I take a lot of books out of my local library and read them rather quickly. I’d like to get some thoughts on them down, but haven’t gotten into them deep enough for a full analysis. Which leads us to Roll of the Dice reviews.

Step 1: Read books
Step 2: Roll a six-sided die twice.
Step 3: Write a review for each book with a word count matching the numbers rolled. E.G. A 2 and a 6 means a 26-word review for each book.

This weeks rolls: 5 and 5 – 55 word reviews! Go ahead, do a word count.

Powers - Who Shot Retro Girl?Powers - RoleplayPowers, Vol. 1: Who Killed Retro Girl? and Vol. 2: Roleplay by Brian Michael Bendis and Michael Avon Oeming

Pure, uninhibited Bendis. He prides himself on characters that speak in unique ways, but they don’t. They’re all clever and quippy and clash with other writer’s interpretations. Here, he defines the characters from the start, which means they’re truly special. These are serious cop stories, with Oeming’s cartoony art to stop it from getting grim.

Lost at SeaLost at Sea by Bryan Lee O’Malley

Yes, Scott Pilgrim is hot right now, but O’Malley’s been exploring themes of asshole friends, emotional baggage and teen alienation for almost a decade. Here, he also experiments with what a book can be when completely created by one person. It doesn’t have the depth or action of SP, but it’s well worth a read.

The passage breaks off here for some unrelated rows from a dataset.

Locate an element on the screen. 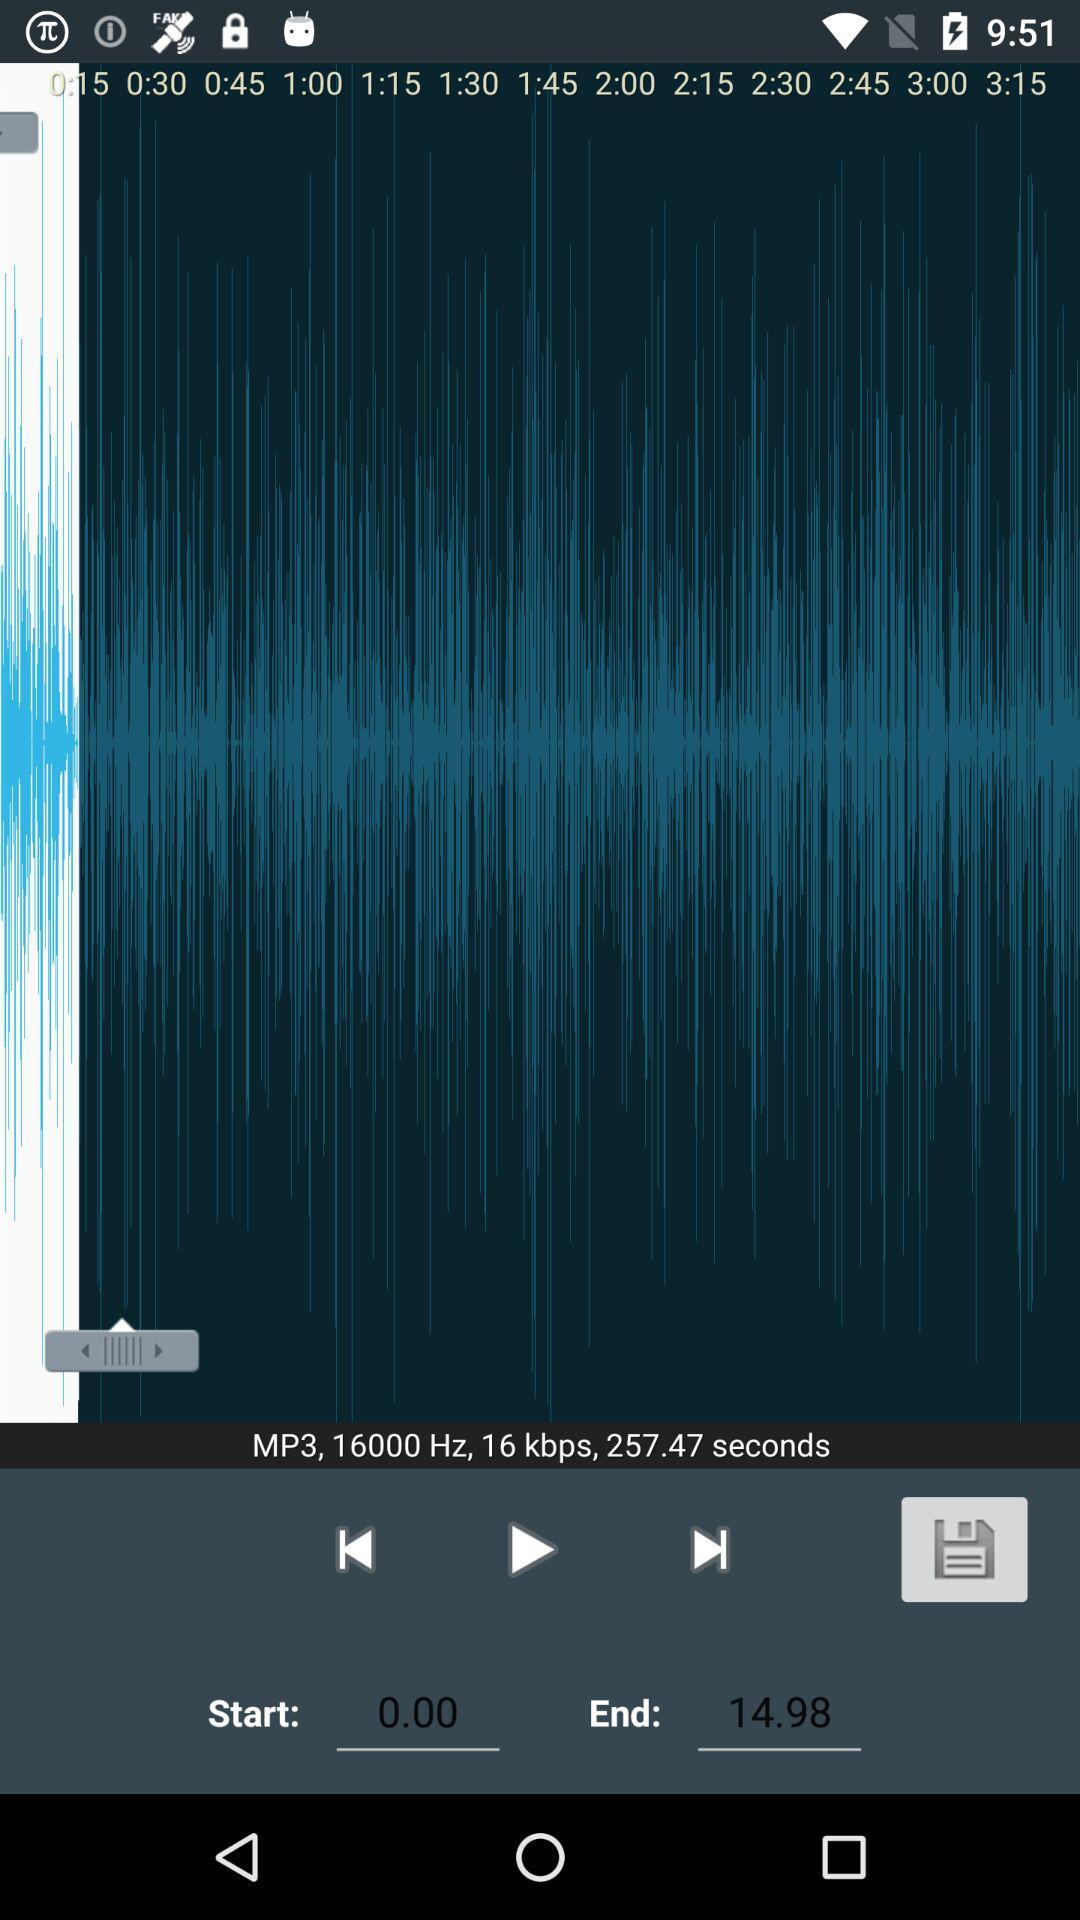  the save icon at the bottom right of the page is located at coordinates (963, 1548).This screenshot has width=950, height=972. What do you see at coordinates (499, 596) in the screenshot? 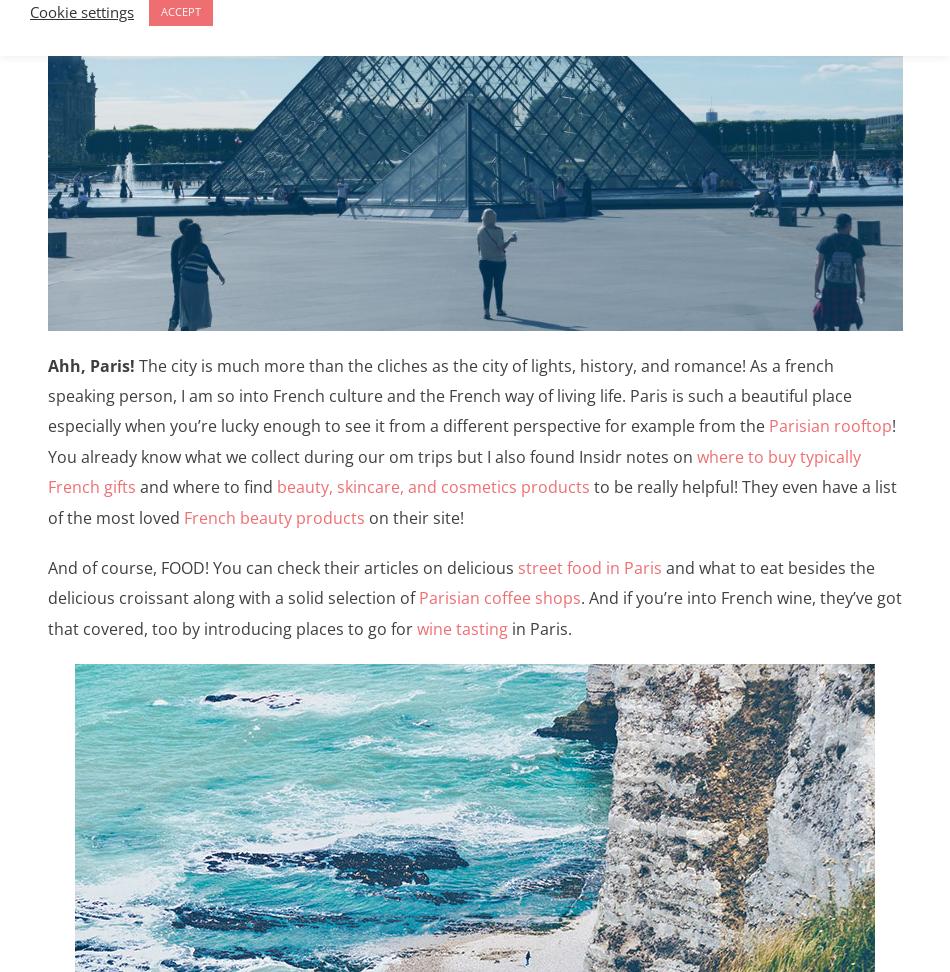
I see `'Parisian coffee shops'` at bounding box center [499, 596].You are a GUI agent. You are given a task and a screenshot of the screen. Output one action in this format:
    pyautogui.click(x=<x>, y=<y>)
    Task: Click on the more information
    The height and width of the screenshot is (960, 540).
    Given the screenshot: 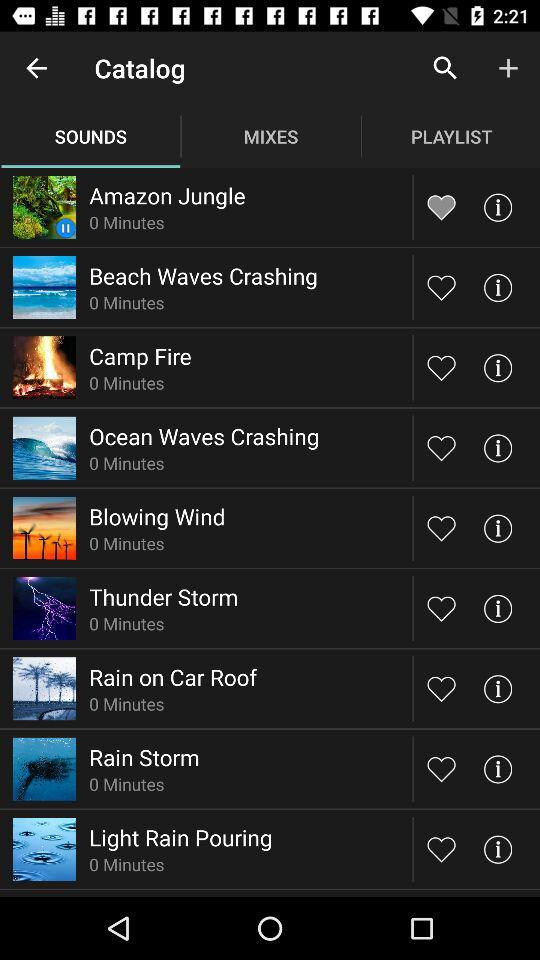 What is the action you would take?
    pyautogui.click(x=496, y=286)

Super SpySuper Spy by Matt Kindt

30-something short stories all focusing on spies on every side of WWII. I find espionage fascinating. The ways people transfer info in this book are unbelievable: morse code in laundry, hidden in comic strips, choreographed dances. A very interesting, quick read. Another example of one man in control of all creative aspects. Definitely unique.

Moving PicturesMoving Pictures by Kathryn & Stuart Immonen

More WWII goodness. Not a complex plot, but I did have trouble piecing the timeline together. It’s interesting to go from books like Super Spy or LAS to something that doesn’t use comics’ tricks. The black and white, six-panel grid keeps the book easy to read, and makes the writing that much more important.

De: TALESDe:TALES by Fabio Moon and Gabriel Bá

This teaches visual storytelling better than anything I can remember. You see girl on tip-toes, you know she’s kissing. You’re in love after four wordless pages. This is brothers telling stories they want to: about “bars and drunk people,” “fairies and talking birds.”  I love Umbrella Academy and Daytripper. Give me more of this.

32 StoriesShortcomings32 Stories and Shortcomings by Adrian Tomine

These books represent Tomine’s earliest and most recent works, respectively. Much of 32 isn’t the art style you’re expecting, but the tone is. Shortcomings, though, is a masterpiece. The art has the consistency of Watchmen. The story is relatable, yet feels fresh. Tomine does slice-of-life better than anyone out there. Check these out.

Wow, that was hard. But fun. Expect more in a week or two.